To establish an arrhythmia generator model, a double-chambered bath was used in which sheep Purkinje fibers (PF) and ventricular muscle (VM) were placed. The conduction patterns of early afterdepolarization-induced triggered activations (TAs) were examined between normal segments bathed in unmodified Tyrode solution and abnormal segments bathed in ethylenediaminetetraacetate (3.3–5.0 mmol). Three types of preparations were used: PF-PF (n = 10), VM-VM (n = 5), and PF-VM (n = 13). Two types of spontaneous TAs appeared. One type was conducted to normal segments, inducing activations over the entire preparation, while the other type was not conducted. The conducting TAs had significantly more rapid mean dV dt , larger amplitude, and higher peak transmembrane voltage as compared to nonconducting TAs. While conduction occurred in all PF-PF, VM-VM, and PF-VM preparations, conduction of TAs from abnormal segment VM to normal segment PF was impaired.
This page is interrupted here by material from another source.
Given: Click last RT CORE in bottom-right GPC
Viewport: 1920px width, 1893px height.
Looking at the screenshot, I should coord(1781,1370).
A low plateau resulting from electrotonic transmission of depolarizing current from abnormal segments was recorded in normal segments near the border. This low plateau probably facilitated the transmission of TAs. In addition to spontaneous TAs, stimulated or spontaneous action potentials from NL were conducted to the not yet fully repolarized ABN and induced activations resembling TAs. These results may be relevant to clinical arrhythmias due to action potential prolongation. The arrhythmia may occur directly as a result of triggered activity or indirectly via slow conducting TAs, creating the possibility for reentry. This type of model may be useful for intervention studies, for example, by identifying agents that block abnormal segment to normal segment conduction.